WHAT THE TASK ASKS ->
Pick out each line below that contains the word "screenshot" and copy it in full. Match the word's case exactly.

______

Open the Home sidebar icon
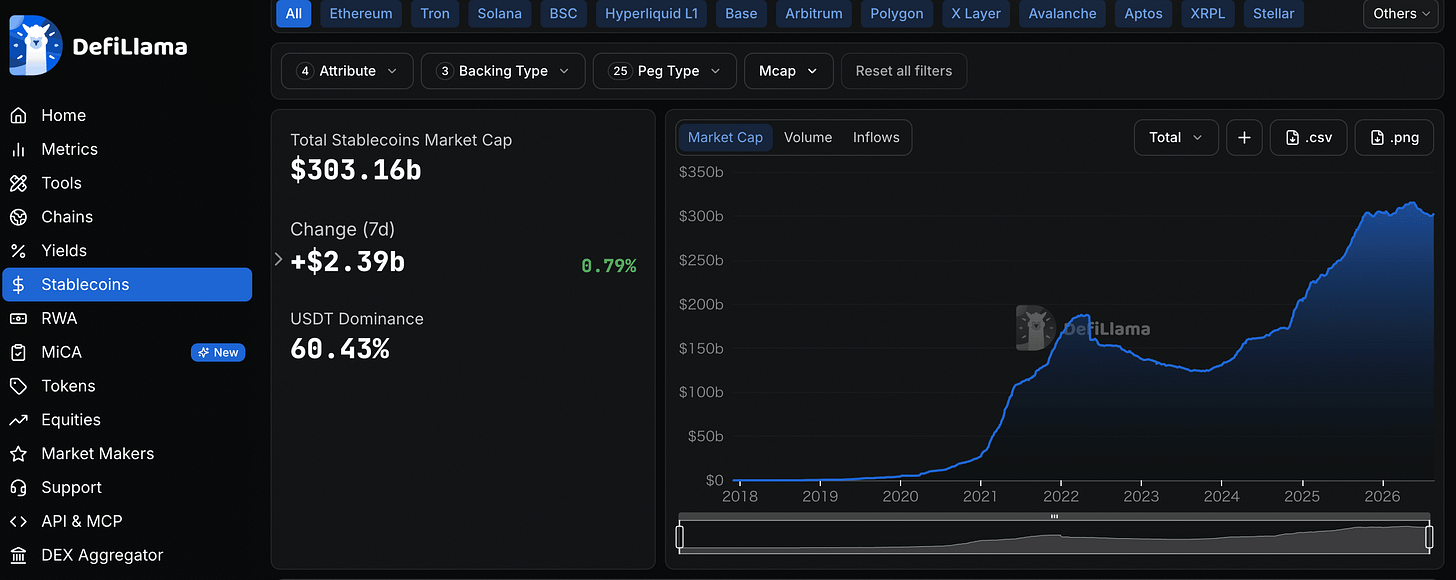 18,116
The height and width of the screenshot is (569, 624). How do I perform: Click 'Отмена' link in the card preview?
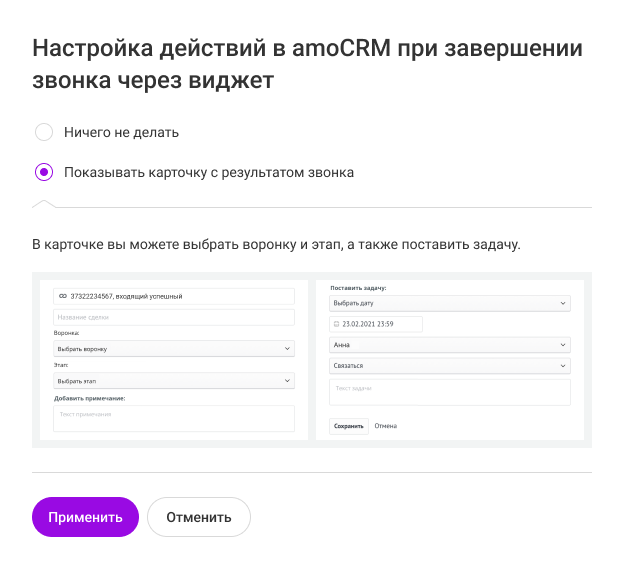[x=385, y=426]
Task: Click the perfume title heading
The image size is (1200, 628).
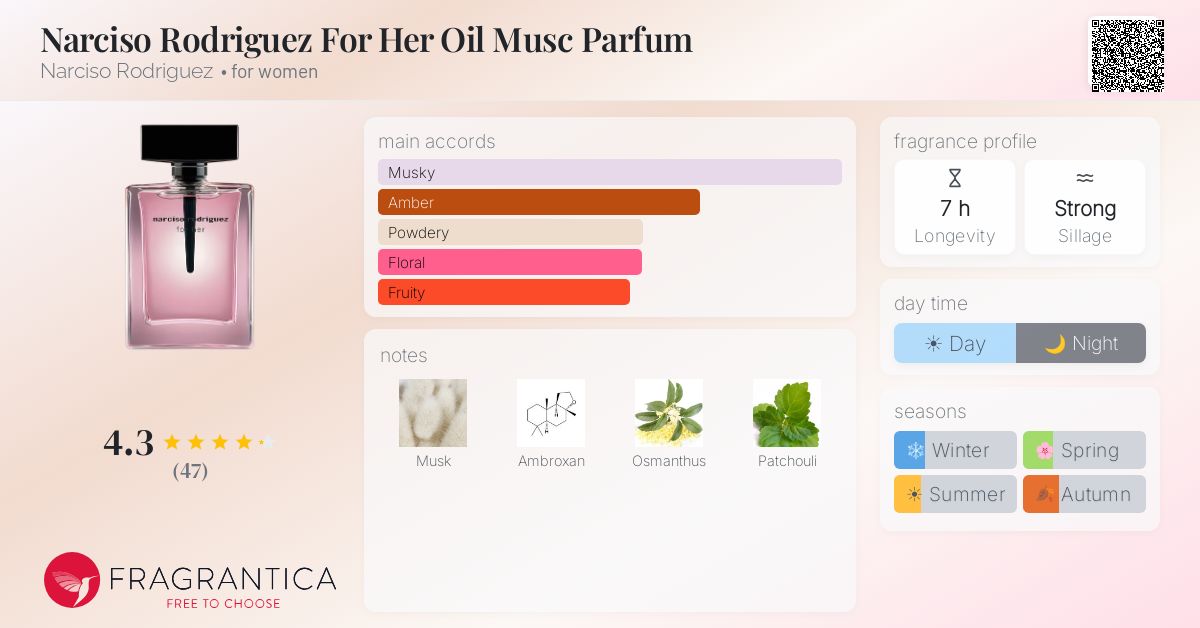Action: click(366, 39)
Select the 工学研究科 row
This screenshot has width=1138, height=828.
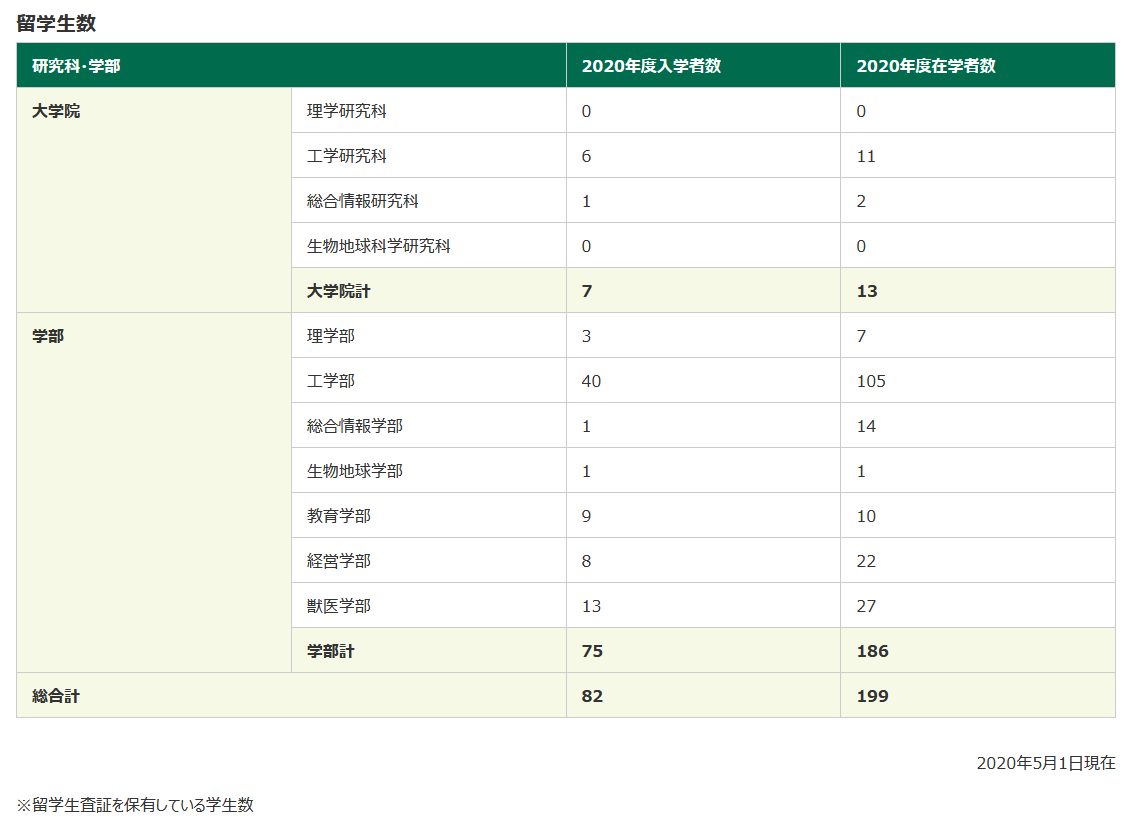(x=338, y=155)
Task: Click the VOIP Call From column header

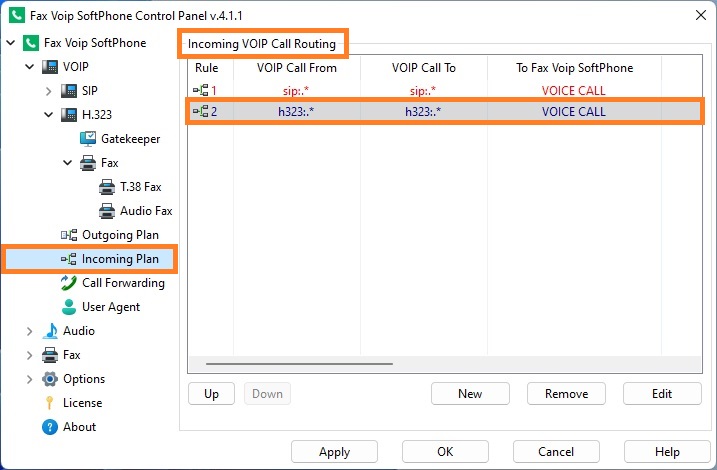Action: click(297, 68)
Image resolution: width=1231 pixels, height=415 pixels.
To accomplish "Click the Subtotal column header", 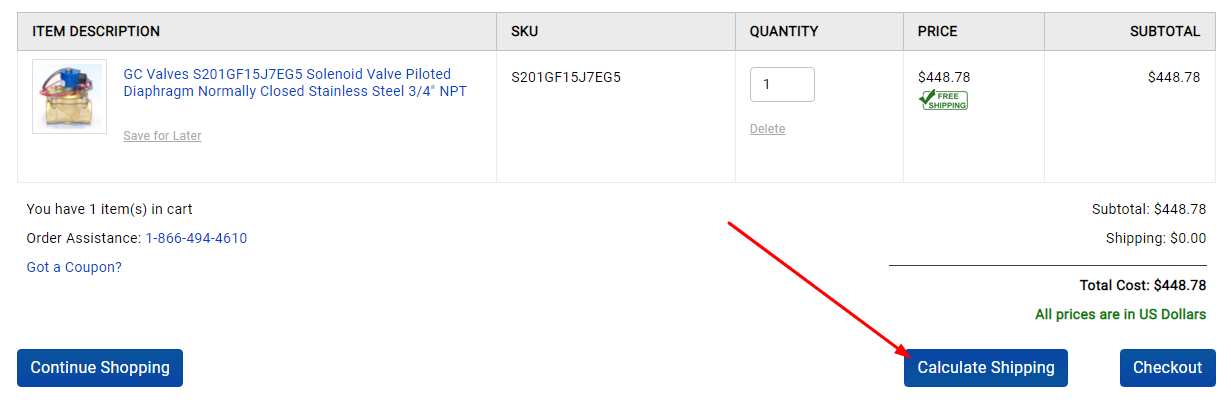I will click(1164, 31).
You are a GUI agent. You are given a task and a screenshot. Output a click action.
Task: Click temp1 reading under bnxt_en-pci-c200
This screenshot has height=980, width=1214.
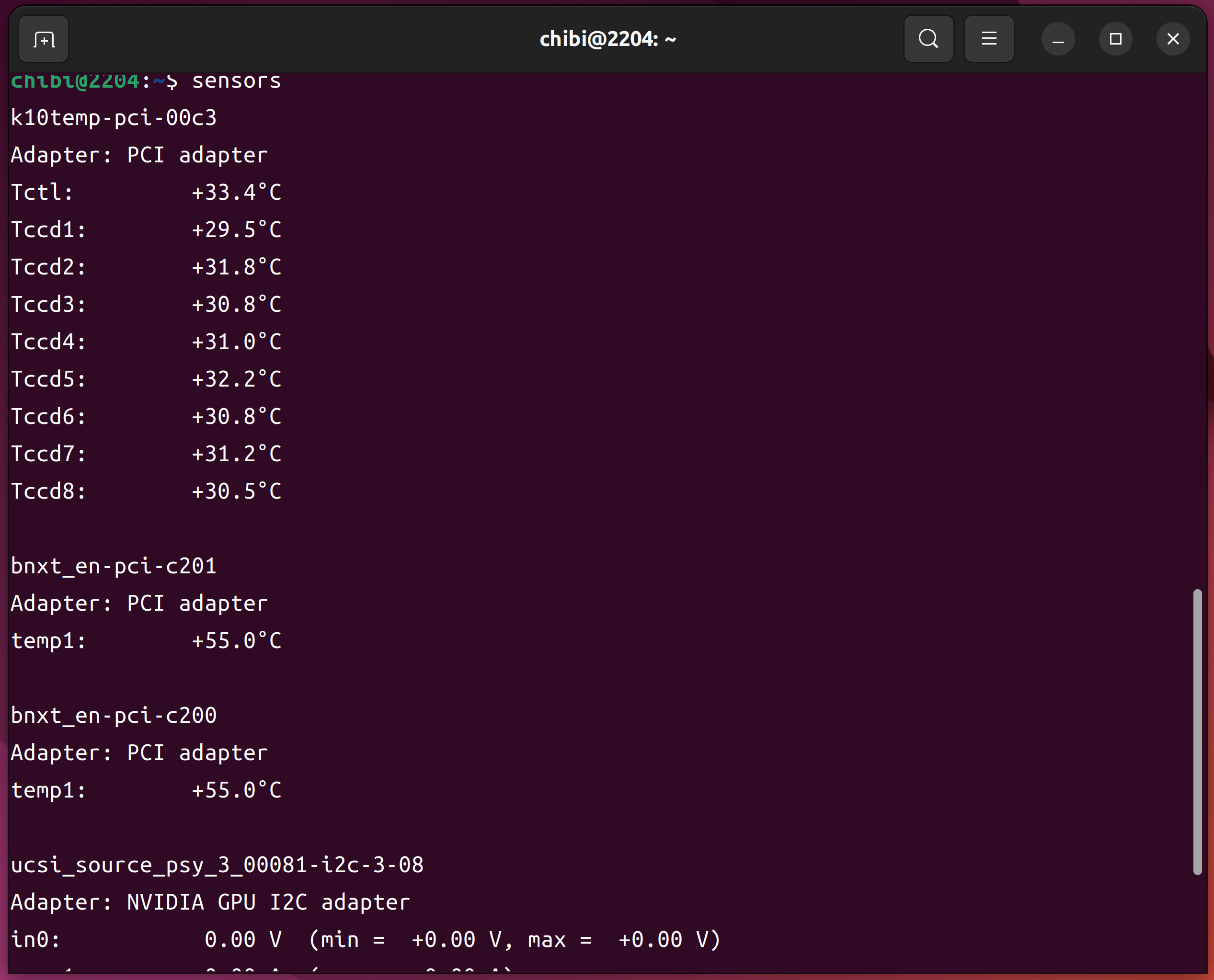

______

OUTPUT FOR THIS TASK ->
The height and width of the screenshot is (569, 624). How do I perform: Click 'Отмена' link in the card preview?
This screenshot has width=1138, height=828.
You are a GUI agent. You are given a task and a screenshot. Output a click action.
This screenshot has height=980, width=1214.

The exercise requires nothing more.